■ **WHAT TO PRODUCE**
Put the lines of the material into a numbered list, skipping blank lines, starting with the line that contains "coordinates (248, 175)." and going on through the line that contains "coordinates (1352, 94).". Include only those lines.

■ **SOURCE DATA**
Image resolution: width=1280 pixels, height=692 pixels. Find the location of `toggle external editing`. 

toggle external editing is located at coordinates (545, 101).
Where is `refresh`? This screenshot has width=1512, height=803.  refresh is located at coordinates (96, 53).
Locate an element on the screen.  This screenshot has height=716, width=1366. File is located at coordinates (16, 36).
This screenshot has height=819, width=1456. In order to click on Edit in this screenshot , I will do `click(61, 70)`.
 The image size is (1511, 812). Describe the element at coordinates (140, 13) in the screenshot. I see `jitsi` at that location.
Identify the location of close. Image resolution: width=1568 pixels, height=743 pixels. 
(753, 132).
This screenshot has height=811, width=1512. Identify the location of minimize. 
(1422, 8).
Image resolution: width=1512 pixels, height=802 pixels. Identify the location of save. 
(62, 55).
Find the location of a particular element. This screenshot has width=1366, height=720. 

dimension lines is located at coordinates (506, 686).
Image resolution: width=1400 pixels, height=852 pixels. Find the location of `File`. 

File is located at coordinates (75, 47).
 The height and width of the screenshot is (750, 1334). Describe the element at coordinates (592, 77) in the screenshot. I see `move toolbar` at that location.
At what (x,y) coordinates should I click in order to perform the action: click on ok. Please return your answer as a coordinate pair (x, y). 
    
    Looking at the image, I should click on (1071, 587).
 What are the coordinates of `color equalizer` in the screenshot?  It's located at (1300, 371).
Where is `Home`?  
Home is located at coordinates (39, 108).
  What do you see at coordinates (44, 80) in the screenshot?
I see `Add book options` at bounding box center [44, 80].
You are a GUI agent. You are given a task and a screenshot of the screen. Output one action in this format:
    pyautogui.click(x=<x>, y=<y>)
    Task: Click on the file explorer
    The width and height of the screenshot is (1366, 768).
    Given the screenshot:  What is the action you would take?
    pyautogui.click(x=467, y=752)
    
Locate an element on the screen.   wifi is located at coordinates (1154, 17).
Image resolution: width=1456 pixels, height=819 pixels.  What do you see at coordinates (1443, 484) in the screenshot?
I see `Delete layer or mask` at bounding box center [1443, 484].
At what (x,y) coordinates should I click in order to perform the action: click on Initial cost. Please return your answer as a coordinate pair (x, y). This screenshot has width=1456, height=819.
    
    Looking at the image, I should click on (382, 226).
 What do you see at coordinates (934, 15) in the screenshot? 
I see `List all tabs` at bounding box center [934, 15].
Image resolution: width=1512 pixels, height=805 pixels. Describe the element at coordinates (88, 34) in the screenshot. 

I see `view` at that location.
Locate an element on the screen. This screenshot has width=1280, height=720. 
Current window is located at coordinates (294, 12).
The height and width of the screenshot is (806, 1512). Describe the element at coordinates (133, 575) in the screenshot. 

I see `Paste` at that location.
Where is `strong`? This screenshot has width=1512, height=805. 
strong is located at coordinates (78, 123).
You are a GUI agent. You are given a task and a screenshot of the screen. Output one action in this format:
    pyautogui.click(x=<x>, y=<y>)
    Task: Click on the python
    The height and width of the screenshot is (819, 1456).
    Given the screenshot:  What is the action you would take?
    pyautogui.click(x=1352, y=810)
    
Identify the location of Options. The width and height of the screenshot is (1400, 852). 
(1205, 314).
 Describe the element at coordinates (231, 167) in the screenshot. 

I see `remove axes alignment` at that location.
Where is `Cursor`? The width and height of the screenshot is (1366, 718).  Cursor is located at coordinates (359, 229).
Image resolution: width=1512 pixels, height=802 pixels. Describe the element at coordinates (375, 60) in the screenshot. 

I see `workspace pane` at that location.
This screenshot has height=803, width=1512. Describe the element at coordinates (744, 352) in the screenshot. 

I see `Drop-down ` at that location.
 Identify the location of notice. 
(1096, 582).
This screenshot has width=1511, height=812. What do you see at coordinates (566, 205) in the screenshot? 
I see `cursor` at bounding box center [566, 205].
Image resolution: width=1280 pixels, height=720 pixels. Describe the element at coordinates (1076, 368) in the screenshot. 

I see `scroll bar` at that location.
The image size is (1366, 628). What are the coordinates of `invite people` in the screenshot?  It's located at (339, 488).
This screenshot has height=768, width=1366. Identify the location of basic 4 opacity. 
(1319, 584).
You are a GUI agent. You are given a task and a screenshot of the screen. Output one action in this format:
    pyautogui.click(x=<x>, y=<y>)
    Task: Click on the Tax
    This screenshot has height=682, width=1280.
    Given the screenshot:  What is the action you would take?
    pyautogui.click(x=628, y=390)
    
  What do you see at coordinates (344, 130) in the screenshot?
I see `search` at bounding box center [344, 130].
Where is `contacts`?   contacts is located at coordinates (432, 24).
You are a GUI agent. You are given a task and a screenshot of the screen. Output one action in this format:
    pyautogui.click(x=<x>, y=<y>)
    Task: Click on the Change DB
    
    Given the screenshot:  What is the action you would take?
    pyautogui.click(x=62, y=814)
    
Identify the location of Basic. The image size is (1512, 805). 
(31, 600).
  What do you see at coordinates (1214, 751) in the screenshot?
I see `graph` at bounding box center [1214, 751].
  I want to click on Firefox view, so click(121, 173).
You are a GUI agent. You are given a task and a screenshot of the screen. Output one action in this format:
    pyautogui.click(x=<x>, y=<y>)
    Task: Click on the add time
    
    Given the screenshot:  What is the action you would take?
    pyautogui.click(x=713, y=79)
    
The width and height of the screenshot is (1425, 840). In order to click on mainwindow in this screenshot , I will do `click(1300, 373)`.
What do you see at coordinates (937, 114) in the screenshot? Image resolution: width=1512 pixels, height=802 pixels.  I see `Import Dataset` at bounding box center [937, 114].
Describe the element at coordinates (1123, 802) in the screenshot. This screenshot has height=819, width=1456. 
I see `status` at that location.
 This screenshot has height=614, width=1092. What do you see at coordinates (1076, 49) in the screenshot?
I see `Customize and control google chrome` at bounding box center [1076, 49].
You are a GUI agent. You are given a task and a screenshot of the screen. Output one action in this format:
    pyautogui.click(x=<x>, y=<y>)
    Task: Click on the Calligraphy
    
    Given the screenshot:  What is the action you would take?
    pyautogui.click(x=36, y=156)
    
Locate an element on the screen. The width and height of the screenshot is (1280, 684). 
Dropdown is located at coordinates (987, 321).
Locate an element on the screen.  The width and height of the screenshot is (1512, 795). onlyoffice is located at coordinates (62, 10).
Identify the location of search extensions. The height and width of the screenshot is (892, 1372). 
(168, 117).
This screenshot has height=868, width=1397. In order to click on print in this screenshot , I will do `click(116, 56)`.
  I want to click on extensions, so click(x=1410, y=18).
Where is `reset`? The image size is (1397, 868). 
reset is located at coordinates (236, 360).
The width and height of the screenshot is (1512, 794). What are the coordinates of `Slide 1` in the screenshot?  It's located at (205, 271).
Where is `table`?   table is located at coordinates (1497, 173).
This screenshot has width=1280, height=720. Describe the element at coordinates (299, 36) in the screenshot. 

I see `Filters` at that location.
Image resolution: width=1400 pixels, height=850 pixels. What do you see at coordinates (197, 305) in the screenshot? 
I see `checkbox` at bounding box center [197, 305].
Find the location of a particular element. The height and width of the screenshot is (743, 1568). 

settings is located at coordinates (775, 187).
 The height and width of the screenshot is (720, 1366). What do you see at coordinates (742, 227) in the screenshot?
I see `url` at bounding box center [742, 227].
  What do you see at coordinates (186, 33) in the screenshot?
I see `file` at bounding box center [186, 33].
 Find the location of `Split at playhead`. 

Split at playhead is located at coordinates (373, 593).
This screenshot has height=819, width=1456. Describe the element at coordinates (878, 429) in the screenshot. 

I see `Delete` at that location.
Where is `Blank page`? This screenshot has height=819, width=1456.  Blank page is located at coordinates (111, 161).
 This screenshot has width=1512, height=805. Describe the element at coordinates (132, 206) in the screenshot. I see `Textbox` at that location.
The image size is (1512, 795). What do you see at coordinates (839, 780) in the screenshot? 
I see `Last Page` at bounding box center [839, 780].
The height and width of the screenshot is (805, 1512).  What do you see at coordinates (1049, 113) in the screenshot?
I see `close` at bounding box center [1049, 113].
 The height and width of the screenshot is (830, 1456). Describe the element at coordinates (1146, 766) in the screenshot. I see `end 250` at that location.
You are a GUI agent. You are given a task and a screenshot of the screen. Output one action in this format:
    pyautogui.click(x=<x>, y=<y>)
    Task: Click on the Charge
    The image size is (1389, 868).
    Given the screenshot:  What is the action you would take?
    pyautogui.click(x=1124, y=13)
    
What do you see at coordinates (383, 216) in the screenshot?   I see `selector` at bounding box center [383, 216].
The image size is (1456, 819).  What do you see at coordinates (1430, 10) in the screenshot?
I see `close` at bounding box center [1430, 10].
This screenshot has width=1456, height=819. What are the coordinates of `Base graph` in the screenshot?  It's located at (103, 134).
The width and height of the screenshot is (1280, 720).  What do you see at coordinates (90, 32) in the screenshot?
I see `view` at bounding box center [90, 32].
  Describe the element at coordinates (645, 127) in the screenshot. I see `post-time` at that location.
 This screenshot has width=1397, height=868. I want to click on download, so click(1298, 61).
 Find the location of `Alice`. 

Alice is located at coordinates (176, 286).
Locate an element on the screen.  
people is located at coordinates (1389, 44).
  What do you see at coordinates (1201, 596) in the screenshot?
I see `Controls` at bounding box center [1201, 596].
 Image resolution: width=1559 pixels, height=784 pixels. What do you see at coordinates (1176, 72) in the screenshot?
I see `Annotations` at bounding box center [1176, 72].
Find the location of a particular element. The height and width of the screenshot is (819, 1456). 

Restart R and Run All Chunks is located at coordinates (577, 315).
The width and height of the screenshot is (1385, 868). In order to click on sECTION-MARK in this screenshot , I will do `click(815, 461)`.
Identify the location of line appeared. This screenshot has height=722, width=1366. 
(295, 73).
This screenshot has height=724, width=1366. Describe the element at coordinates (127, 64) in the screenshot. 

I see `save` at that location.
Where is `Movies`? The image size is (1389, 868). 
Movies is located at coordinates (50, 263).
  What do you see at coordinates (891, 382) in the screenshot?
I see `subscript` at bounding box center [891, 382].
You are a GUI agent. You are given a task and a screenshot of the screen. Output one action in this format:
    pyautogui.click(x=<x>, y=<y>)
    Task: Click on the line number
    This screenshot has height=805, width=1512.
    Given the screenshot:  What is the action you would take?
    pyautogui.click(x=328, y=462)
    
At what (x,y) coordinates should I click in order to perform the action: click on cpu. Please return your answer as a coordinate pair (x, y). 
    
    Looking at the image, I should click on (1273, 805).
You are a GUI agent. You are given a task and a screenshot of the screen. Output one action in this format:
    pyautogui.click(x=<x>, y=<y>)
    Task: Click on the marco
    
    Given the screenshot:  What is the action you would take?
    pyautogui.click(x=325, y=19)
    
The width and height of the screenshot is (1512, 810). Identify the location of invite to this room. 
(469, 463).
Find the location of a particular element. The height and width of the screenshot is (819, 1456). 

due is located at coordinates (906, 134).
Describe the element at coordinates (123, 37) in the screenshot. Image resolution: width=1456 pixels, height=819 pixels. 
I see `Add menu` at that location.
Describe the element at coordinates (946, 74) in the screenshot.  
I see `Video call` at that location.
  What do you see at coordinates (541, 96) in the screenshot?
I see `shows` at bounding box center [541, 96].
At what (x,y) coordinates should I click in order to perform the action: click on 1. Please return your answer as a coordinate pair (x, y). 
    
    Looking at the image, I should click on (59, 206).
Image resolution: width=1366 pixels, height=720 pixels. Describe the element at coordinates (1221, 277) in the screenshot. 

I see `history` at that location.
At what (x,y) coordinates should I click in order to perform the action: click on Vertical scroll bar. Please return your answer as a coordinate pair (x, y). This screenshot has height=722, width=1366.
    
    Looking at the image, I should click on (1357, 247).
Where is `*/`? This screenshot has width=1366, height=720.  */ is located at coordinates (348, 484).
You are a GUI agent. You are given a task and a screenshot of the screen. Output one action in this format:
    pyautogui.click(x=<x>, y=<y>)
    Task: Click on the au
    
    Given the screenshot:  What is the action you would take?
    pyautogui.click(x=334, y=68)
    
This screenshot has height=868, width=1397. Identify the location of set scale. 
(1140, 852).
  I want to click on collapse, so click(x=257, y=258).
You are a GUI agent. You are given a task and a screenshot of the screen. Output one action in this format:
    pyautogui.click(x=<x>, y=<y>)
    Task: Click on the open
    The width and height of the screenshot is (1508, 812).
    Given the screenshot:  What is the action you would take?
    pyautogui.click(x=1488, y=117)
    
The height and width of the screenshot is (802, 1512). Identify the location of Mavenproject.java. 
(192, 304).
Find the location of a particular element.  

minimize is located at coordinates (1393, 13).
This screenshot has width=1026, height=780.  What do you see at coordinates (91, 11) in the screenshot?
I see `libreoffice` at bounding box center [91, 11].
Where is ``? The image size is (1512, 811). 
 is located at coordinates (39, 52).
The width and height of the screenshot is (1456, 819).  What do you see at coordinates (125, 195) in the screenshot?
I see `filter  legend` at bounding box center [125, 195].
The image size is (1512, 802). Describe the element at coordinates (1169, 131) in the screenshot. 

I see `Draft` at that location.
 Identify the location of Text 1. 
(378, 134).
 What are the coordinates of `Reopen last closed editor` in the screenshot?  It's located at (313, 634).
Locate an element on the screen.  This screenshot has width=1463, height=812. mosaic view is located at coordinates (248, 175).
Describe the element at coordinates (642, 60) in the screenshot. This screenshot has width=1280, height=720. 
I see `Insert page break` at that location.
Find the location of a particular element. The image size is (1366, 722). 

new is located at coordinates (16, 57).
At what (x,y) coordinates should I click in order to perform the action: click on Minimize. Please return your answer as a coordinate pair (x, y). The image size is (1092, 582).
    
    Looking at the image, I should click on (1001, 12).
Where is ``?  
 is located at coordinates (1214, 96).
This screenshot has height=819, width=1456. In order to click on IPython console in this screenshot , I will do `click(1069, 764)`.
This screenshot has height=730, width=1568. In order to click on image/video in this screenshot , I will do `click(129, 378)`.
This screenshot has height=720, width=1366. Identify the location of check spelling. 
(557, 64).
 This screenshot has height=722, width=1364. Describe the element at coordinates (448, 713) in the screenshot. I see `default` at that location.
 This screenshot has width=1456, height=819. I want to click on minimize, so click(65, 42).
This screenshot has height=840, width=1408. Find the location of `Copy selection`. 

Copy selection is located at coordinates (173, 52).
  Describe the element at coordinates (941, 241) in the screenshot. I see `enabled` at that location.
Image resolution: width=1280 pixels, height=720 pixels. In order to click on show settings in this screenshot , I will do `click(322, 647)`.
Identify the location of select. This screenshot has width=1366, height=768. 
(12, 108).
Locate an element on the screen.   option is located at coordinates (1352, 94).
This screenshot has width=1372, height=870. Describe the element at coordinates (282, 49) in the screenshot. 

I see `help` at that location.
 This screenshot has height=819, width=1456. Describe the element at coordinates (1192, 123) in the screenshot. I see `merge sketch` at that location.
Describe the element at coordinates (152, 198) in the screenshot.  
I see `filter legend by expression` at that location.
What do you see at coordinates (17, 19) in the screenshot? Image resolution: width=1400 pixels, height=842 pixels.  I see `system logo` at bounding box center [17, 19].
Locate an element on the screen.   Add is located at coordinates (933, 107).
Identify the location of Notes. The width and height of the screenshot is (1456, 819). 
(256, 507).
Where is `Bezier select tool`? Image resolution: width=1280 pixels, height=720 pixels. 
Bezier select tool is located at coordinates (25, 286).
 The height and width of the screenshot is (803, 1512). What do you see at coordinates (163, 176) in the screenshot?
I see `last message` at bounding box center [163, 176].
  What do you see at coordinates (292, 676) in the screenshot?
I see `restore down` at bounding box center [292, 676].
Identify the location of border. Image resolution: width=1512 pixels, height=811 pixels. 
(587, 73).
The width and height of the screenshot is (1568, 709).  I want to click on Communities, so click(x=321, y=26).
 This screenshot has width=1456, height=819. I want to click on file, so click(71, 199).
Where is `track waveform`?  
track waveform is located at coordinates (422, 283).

■ **TASK RESPONSE**
1. Locate an element on the screen.  This screenshot has width=1463, height=812. mosaic view is located at coordinates (248, 175).
2. Describe the element at coordinates (642, 60) in the screenshot. This screenshot has width=1280, height=720. 
3. I see `Insert page break` at that location.
4. Find the location of a particular element. The image size is (1366, 722). 
5. new is located at coordinates (16, 57).
6. At what (x,y) coordinates should I click in order to perform the action: click on Minimize. Please return your answer as a coordinate pair (x, y). The image size is (1092, 582).
7.     Looking at the image, I should click on (1001, 12).
8. Where is ``?  
9.  is located at coordinates (1214, 96).
10. This screenshot has height=819, width=1456. In order to click on IPython console in this screenshot , I will do `click(1069, 764)`.
11. This screenshot has height=730, width=1568. In order to click on image/video in this screenshot , I will do `click(129, 378)`.
12. This screenshot has height=720, width=1366. Identify the location of check spelling. 
13. (557, 64).
14.  This screenshot has height=722, width=1364. Describe the element at coordinates (448, 713) in the screenshot. I see `default` at that location.
15.  This screenshot has width=1456, height=819. I want to click on minimize, so click(65, 42).
16. This screenshot has height=840, width=1408. Find the location of `Copy selection`. 
17. Copy selection is located at coordinates (173, 52).
18.   Describe the element at coordinates (941, 241) in the screenshot. I see `enabled` at that location.
19. Image resolution: width=1280 pixels, height=720 pixels. In order to click on show settings in this screenshot , I will do `click(322, 647)`.
20. Identify the location of select. This screenshot has width=1366, height=768. 
21. (12, 108).
22. Locate an element on the screen.   option is located at coordinates (1352, 94).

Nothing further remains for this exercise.